Shit, Jacob is right: June is fading fast. And here I seem to have fallen silent. Work has been busy. It seems that everyone in America has reached the breaking point with Microsoft’s licensing practices, and our phones just won’t stop ringing… So I’ve been on the road a lot lately, busting my ass and having a pretty good time.
In DC |
And the Fiat has been breaking down left and fucking right. Day two, after it won’t start and the ordeal with cables and those big alligator clips and positive and negative terminals, it dies idling at a busy intersection and there’s this picturesque scene with me pushing and Alex steering and huge SUVs that we could easily fit underneath honking and swerving around us and it lasts about 10 minutes till we’re out of the way and the tow guy can be summoned.
And of course the real riot is that we have to replace half the car — battery, alternator, fan belt, timing belt, steering column bushings, oil, brake fluid, windshield wipers — at a cost upwards of $700, a serious chunk of cash, particularly when indexed against the $2500 we spent to purchase the thing.
And as we leave the garage in a taxi I’m running through the list of Fiat-related checks we’ve written in the last two days and the whole thing is just so goddamned funny that I turn to Alex and say, “You know, dude, since we bought this car, we’ve spent an awful lot of money on taxis.”
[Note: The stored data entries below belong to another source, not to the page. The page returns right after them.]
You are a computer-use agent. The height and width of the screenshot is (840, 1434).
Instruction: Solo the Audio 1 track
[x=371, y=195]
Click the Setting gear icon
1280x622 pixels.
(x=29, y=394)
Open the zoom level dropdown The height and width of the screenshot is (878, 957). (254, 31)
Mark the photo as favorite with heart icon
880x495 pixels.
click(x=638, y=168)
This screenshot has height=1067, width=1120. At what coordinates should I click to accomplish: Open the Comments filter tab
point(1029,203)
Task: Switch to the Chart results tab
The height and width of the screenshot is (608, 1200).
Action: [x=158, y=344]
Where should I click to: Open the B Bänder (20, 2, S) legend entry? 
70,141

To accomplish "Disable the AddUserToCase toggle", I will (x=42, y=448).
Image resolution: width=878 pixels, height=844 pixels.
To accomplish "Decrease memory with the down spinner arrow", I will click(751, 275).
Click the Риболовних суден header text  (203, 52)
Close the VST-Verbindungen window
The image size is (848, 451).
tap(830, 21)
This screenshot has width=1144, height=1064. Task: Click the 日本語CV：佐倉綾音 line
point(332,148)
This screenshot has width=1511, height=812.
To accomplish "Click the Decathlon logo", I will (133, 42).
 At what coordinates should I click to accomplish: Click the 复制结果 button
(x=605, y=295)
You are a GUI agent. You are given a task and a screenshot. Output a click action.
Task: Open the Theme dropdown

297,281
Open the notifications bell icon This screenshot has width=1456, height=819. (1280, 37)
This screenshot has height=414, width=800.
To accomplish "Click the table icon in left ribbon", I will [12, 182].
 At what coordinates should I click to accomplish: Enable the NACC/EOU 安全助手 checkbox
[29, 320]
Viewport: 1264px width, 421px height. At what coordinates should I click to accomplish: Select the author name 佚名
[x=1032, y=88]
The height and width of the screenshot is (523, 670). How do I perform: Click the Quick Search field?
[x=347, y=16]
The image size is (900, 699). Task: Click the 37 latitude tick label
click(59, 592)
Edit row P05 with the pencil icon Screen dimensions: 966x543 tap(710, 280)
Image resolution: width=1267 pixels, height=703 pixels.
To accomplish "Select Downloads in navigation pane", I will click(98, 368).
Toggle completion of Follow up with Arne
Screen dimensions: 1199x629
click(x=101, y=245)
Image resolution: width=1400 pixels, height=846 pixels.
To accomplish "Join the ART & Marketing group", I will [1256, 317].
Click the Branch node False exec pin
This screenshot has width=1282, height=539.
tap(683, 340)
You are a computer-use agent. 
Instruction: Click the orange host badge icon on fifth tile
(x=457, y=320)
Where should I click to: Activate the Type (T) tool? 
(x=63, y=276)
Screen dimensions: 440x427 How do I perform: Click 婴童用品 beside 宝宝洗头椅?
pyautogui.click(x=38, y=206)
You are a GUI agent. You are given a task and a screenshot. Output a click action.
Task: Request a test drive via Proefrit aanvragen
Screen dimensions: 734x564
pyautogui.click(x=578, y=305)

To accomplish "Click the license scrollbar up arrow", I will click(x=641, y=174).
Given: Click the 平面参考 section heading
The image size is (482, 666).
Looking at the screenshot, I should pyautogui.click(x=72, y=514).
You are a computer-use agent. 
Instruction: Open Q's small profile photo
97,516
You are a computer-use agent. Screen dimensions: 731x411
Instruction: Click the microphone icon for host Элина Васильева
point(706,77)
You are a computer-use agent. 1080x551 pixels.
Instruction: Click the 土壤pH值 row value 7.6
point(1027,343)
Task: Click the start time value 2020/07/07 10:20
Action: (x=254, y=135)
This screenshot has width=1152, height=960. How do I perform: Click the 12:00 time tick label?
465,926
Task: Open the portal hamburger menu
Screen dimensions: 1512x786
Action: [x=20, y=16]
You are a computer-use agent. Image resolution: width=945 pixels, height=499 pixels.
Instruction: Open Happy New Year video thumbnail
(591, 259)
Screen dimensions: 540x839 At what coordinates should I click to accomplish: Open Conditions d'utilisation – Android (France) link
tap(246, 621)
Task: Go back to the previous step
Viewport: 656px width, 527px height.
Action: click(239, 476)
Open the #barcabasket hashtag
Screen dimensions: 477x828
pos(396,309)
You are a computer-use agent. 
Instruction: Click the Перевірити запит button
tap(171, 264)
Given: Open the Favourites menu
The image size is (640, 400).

But such is life, and it’s true that there is nothing like motoring through Harvard Square with The Strokes blaring in an opentop car that’s older than you are, parts dropping off clanging onto the road and swinging a U turn across traffic to run back and pick them up.
I’m in the valley now where it’s cold and damp and gray and disgusting, and I always forget to bring a light jacket when I come out here. So many people talk about moving to California like some kind of End Goal with this sad, dreamy conviction, staring off into the empty space up and to the right, like: once I’m in California, everything will be oh-kay. And I feel comfortable invoking the Greek and mixing it with Norse ideas when I say that it’s like some kind of Valhallan Telos.
Martin Amis wrote about California as where they’ll pump out your blood, clean and filter it, rework your cells and replace your faulty parts, restoring you to womb-like health & perfection. Ruddy raw happiness.
I wonder if when people talk about California or Paris or Tibet like this, do they realize: it’s just another place.
SFO |
My sister works in a cancer ward at a hospital in Boston and talking to dying people on the phone, people whose days are literally numbered, scheduling their next chemo treatment or examination and they’ll say: “Just a moment, I’ve got another call,” or “I won’t be able to take that much time off work,” or something similarly quotidien and therefore seemingly completely at odds with what’s happening to them. And she’s shocked: But they’re dying! But as it turns out cancer is just another place.